Write out exactly the lines from the one with "Turn off the Membership Offer switch" through the last line of the data below, but not the pictures.

# Data listing:
= = = = =
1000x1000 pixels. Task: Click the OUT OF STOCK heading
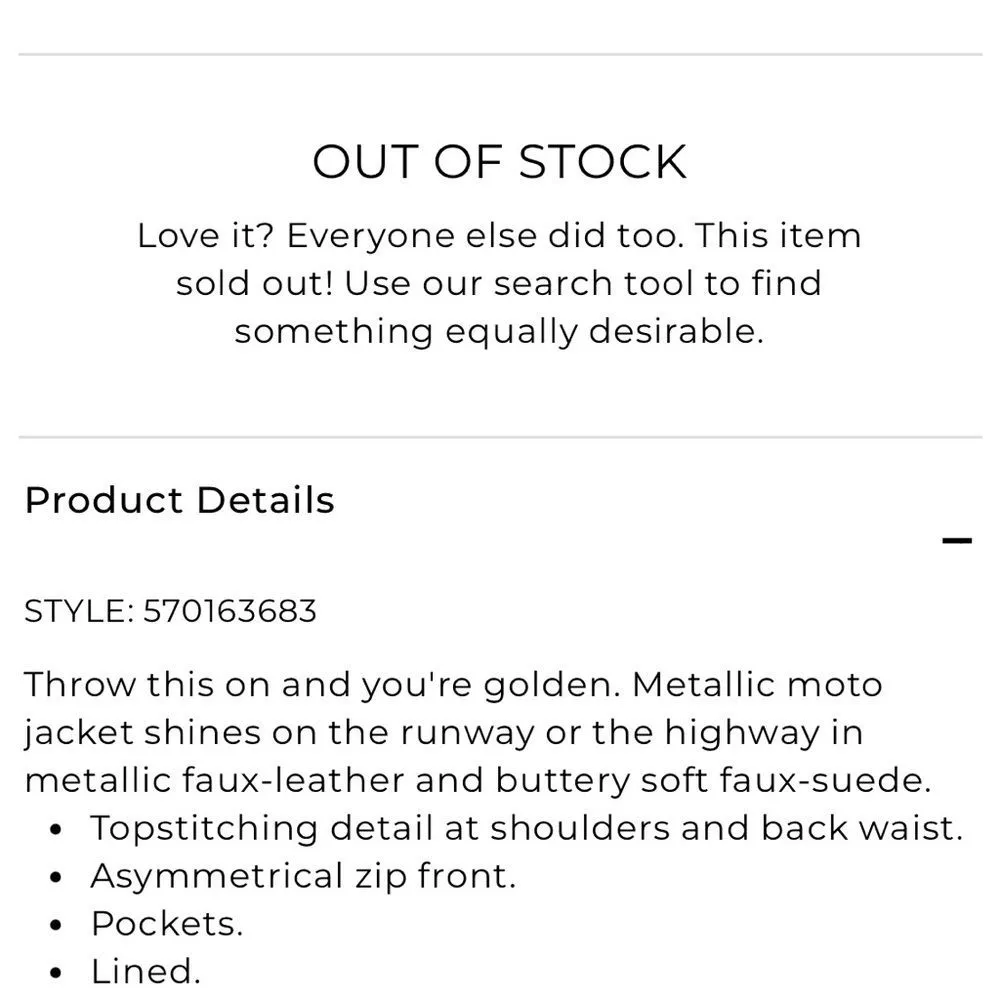point(499,162)
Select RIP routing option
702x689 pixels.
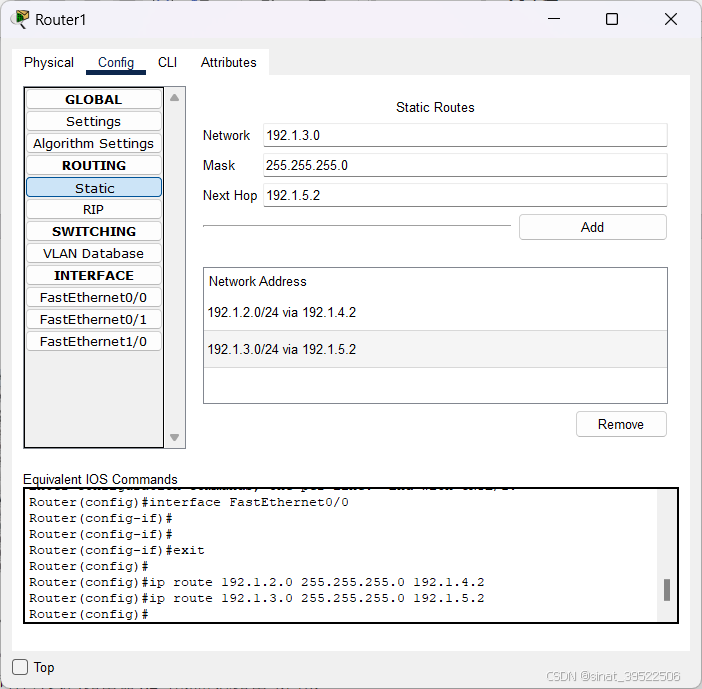pos(93,209)
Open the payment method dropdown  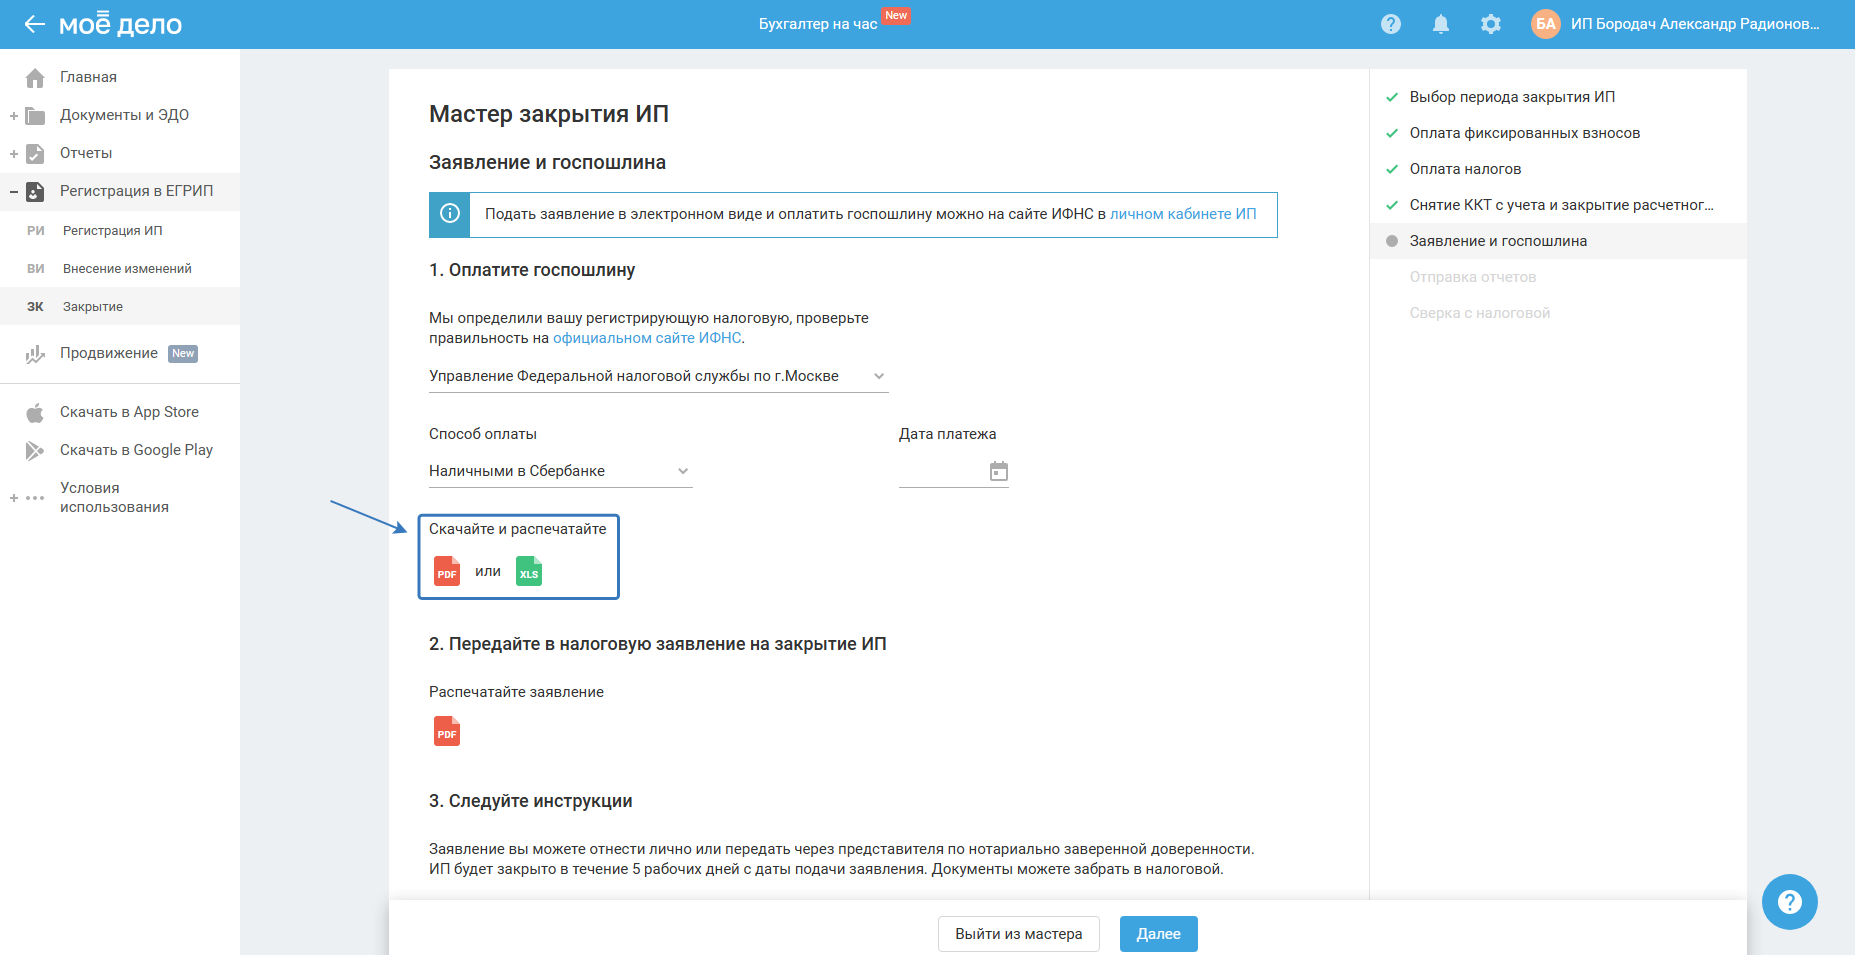coord(683,471)
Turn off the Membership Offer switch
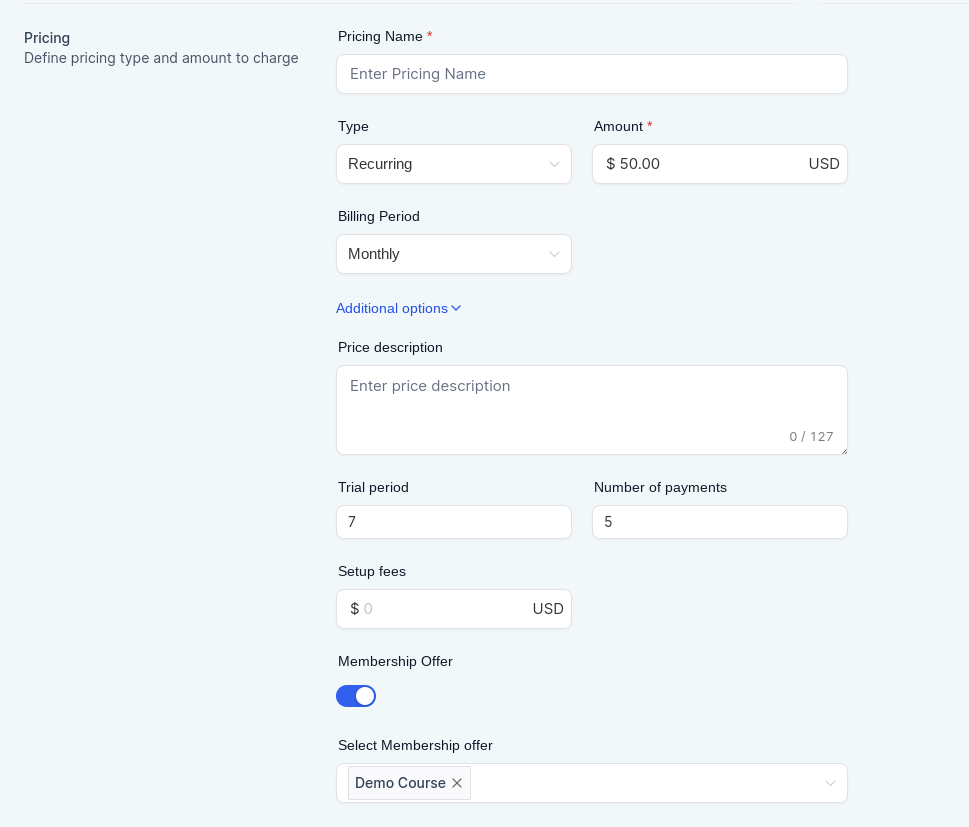 click(356, 696)
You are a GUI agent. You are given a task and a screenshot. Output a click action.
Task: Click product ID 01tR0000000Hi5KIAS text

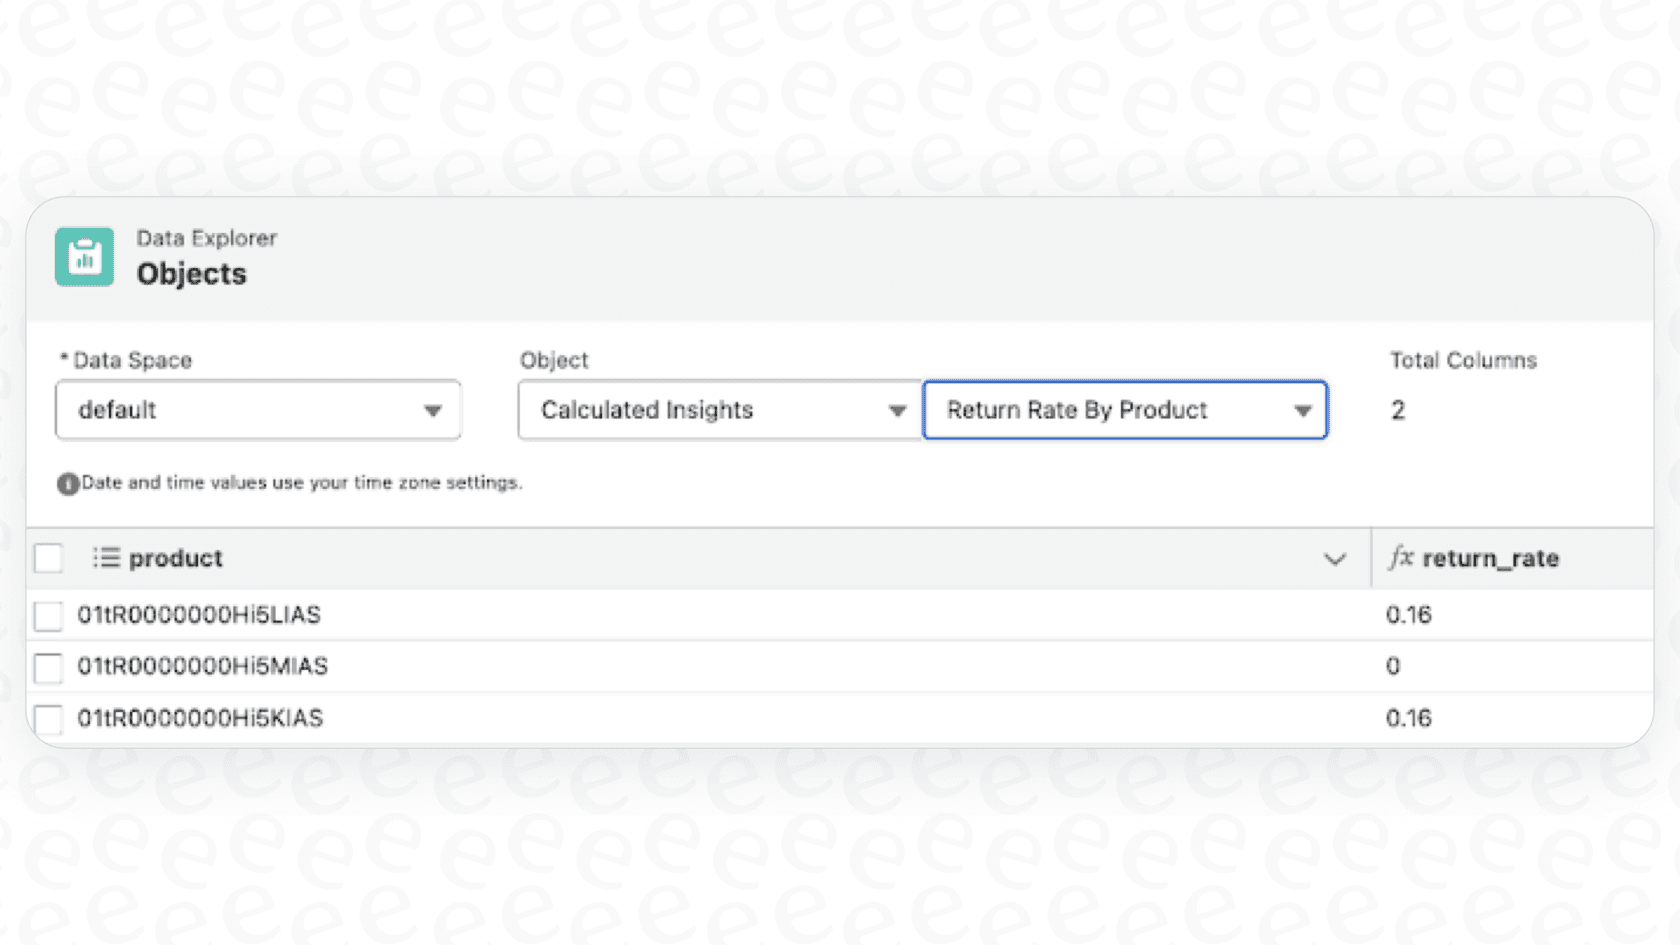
= = = = =
# Expected output:
Turn off the Membership Offer switch
 click(356, 696)
You are a GUI agent. You are given a task and a screenshot. Output a click action.
Task: Click product ID 01tR0000000Hi5KIAS text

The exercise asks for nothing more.